Speaking to AsiaNews, some activists expressed their satisfaction with the initiative, which, however, needs the final signature of the president.

"These measures were crucial to save our country,” said Samuel Pyara, a Christian, president of Bright Future Society. “Mob justice has become a part of people's mind-set. There was a great need to make it a punishable offence and we appreciate the government’s action.”

Parliament yesterday passed the Criminal Laws (Amendment) Act 2016 to amend some existing laws, including the Pakistan Penal Code (PPC) of 1860, the Police Act 1861, the Criminal Procedure Code of 1898, and the Anti-Terrorism Act of 1997.

The bill’s statement of objectives and reasons says that “terrorism, sectarianism and extremism have gripped the entire country and these acts have become the order of the day.”

With respect to the persecution of religious minorities, inciting sectarian violence and ethnic hatred and "deliberately using words to hurt the religious feelings of any person”, punishment “has been enhanced from a year-long imprisonment and unspecified fine to imprisonment extendable to three years and not less than one year, and/or fine of Rs500,000” (US$ 4,770).

The new law also imposes a sentence of up to 10 years and no less than five years and a fine of up to Rs1 million in the case of an underage girl as defined in the Child Marriage Restraint Act, 1992, or a non-Muslim woman.

For the first time, lynching by " organised group or a mob by taking the law in own hands" is also illegal.

Punishment against anyone giving false information to a government official that causes him to use his lawful powers to injury has been increased from a maximum of six months to up to seven years in case the offence about which information has been given is punishable with death and five years in case it is punishable with life imprisonment.

In recent years, Pakistan has seen several incidents of mob violence.
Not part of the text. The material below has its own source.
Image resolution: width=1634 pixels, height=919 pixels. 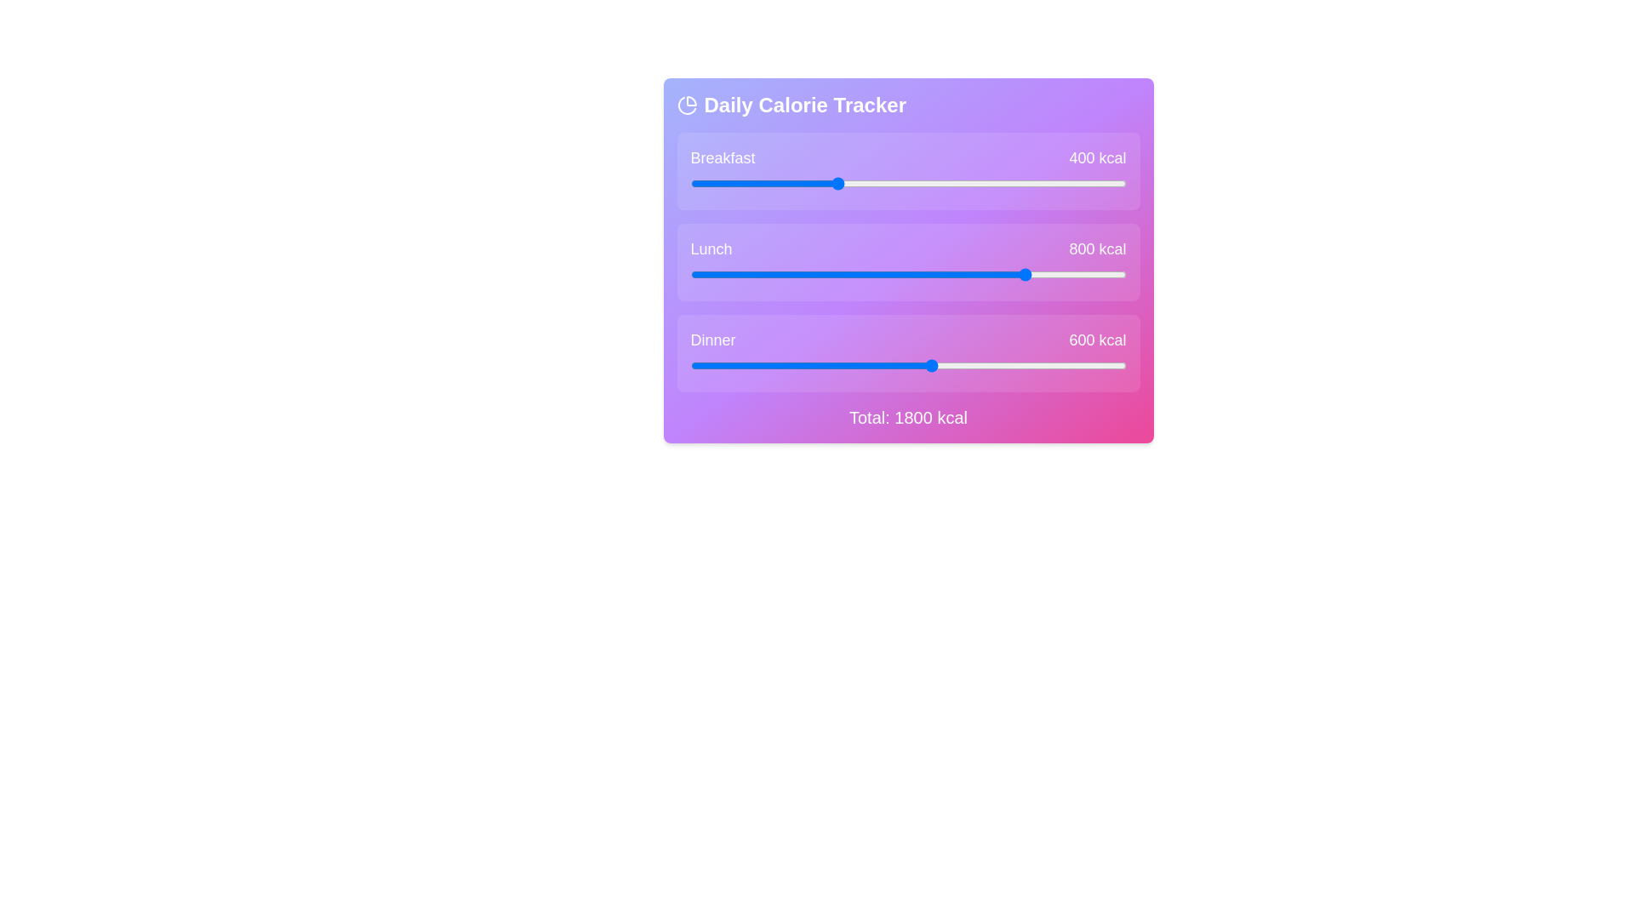 What do you see at coordinates (820, 184) in the screenshot?
I see `the calorie value for breakfast` at bounding box center [820, 184].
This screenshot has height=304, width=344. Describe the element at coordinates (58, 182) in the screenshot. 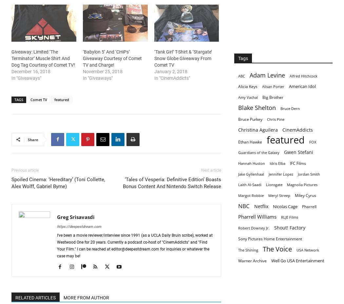

I see `'Spoiled Cinema: ‘Hereditary’ (Toni Collette, Alex Wolff, Gabriel Byrne)'` at that location.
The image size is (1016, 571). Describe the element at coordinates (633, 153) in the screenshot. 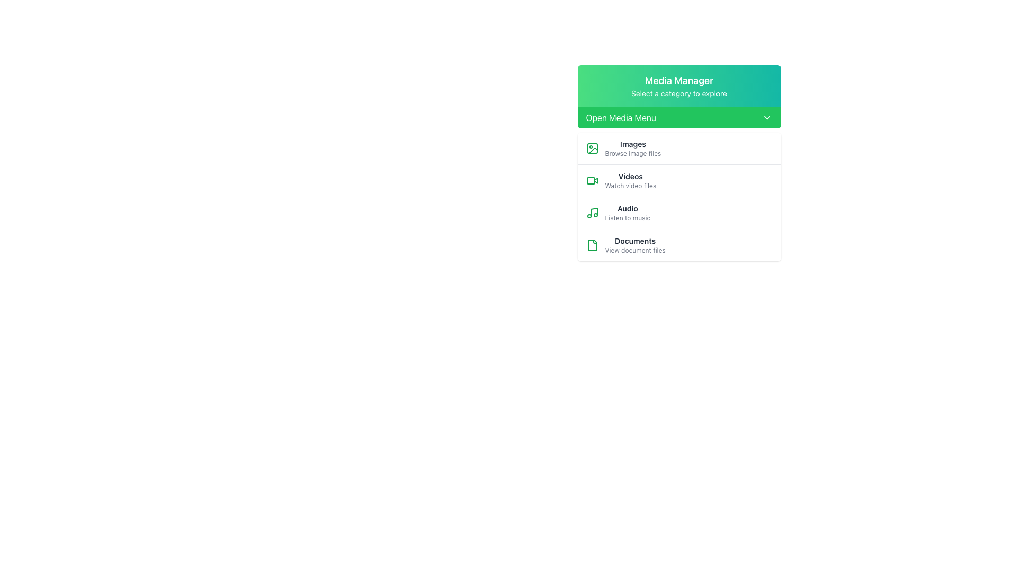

Christian leaders have repeatedly complained that most remain unpunished. The latest involves the acquittal of 115 people accused in connection with a fire that swept through an entire Christian neighbourhood in Lahore late last month.

Pyara Samuel, who filed an appeal to the High Court in Lahore against the Joseph Colony verdict, believes that the new legislation could be a valuable tool for Christians.

Sohail ahmad Raza, director of the Interfaith Relations Minhaj ul Quran international, spoke about the abduction of Christian and Hindu women to force them to marry their kidnappers.

“It is wrong morally, legally, socially as well as at a human level. Forced marriage is not allowed in Sharia (Islamic law) and results from illiteracy,” he said, adding that “Those who use mosque loudspeakers to incite hate and violence are simply insane and disturbed people".

Alongside support, the new law also has its critics. Hafiz Ghulam Abbas is one of them. "It pains rulers when ulemas speak of righteousness and truth from mosque minarets,” said the head of the Tehreek Labaik Ya Rasool Allah in Lahore, a group in favour of the blasphemy law.

“Why stop adaan (call for prayer) when a simple street hawker can use a sound amplifier. We reject this amendment and will make sacrifices" against it.